Attacks on Ethereum Applications

In addition to using Ethereum to fund questionable token sales, there have also been several high profile attacks on Ethereum applications and clients. The most important attack in the history of Ethereum so far is known as the “DAO attack”.

DAO stands for Decentralized Autonomous Organization and is a smart contract that encodes all the rules of a company or organization that are regulated exclusively by the code in this smart contract without human intervention.

“The DAO”, a special implementation of a DAO, collected the equivalent of 150 million US dollars in ETH through a token offer in May 2016 and ultimately held up to 16% of all ETH existing at the time. But due to a simple coding bug, the DAO was attacked by a malicious user who was able to siphon off $ 50 million of ETH into a child’s account.

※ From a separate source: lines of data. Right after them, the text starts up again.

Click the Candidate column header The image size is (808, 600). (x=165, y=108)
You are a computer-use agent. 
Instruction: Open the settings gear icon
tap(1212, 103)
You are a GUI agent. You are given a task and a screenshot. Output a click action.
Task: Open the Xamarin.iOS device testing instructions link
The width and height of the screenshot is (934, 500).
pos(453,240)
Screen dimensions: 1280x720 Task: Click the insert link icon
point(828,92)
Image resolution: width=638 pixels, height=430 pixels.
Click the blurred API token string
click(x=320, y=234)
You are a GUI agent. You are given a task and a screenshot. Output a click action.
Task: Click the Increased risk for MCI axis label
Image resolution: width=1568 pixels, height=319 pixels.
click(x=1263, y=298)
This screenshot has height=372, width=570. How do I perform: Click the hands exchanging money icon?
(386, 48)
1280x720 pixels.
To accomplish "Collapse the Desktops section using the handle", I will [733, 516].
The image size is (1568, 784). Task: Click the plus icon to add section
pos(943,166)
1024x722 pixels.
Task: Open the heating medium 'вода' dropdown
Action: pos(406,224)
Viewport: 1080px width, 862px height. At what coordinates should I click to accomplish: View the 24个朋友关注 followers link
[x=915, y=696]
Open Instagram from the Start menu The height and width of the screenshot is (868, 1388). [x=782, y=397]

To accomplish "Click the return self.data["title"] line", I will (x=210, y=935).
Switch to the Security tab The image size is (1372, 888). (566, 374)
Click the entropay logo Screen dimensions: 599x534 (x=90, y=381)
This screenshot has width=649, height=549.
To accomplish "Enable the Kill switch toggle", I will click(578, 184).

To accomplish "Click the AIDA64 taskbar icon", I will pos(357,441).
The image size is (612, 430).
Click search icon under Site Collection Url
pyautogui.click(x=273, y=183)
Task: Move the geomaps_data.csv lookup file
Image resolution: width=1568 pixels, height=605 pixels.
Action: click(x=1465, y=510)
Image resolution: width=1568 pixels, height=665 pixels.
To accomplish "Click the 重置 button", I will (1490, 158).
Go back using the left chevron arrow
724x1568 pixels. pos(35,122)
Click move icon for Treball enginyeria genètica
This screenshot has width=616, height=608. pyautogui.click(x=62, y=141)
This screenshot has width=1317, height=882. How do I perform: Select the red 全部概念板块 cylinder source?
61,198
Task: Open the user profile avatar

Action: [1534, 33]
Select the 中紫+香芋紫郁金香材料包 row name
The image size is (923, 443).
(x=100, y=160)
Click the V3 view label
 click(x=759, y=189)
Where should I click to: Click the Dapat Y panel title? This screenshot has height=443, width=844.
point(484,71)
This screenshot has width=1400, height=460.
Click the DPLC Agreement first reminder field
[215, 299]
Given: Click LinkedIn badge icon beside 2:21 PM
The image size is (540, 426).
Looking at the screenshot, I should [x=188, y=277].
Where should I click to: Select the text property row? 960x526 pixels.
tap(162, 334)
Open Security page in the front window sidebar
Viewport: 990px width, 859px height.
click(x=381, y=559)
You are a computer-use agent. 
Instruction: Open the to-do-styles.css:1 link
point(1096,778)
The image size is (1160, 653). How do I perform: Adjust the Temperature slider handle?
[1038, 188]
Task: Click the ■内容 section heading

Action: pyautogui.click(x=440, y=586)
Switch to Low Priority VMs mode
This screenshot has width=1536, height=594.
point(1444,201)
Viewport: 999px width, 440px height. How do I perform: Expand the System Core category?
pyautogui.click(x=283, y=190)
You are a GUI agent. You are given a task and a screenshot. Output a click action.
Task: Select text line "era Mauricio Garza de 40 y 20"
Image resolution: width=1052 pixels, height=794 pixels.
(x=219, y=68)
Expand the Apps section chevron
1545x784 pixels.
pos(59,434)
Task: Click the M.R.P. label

The bug was in the smart contract code for “The DAO”, not Ethereum, but the fact that such a simple bug could have such dire consequences called into question the overall safety / effectiveness of Solidity, the Ethereum coding language. As the investigation continued, it became clear that the community was facing a critical decision point:

  1. Do what appears to be the “right thing” and take back ETH from the attacker in order to make the DAO investors whole again by performing a hard fork (creating a new version of Ethereum that would not be backwards compatible).
  2. Stay true to one of the guiding principles in crypto and don’t change history; Let the attacker keep the funds and leave the incident to investors in future smart contracts as a warning that the code underlying the smart contract needs to be examined more carefully

After a lively debate and vote in the community, the choice fell on returning the funds to DAO investors through a hard fork that took place on July 20, 2016. The new chain created by the fork was widely adopted, but there were still some who some endorsed the original chain and what came to be known as the Ethereum Classic was born, but that’s a story in itself.

Weak points and bugs

The other very interesting incident that shapes the history of Ethereum happened more recently in November 2017. Another coding error, this time in Parity, one of the privately developed Ethereum clients (the interface for interacting with the Ethereum network), made possible allowing a user to take action that resulted in over 500,000 ethers (valued at about $ 150 million at the time) being trapped.

After a similar vulnerability was exploited in July 2017 in which a malicious user stole 150,000 ETH (worth about $ 30 million at the time), a patch was created, but unfortunately a seemingly inexperienced user researching this July exploit removed, ” accidentally “parity the library code, which makes the entire ETH in this library completely inaccessible.

Some of the interactions with the user who caused this problem led to the assumption that they were unaware of the consequences of their actions. This again questions how easily a coding mistake can have a major impact on the Ethereum community. The ETH lost in this incident are still inaccessible and at this point the only solution to getting the funds back seems to be another hard fork and another reversal of history.

Conclusion: Strength of the coin ecosystem / blockchain

How the Ethereum community deals with the restoration or non-restoration of the affected Parity users will shed light on how much influence different parts of the community have on Ethereum development.

So far, the main players in Ethereum seem to be resisting the temptation to standardize a means of recovering lost or stolen funds, taking the position that cases like the DAO are the exceptional circumstances that call for extreme action.

The Ethereum blockchain itself has not been successfully attacked, but with so many other applications sitting on top of Ethereum, the security of each dApps can also significantly affect the value of the platform itself. Ethereum faces a slippery slope in either direction if such poorly designed applications are exploited. If a solution or mechanism is defined to determine when / how to deal with these exploits, it would give ETH owners more reassurance as to the value of the platform.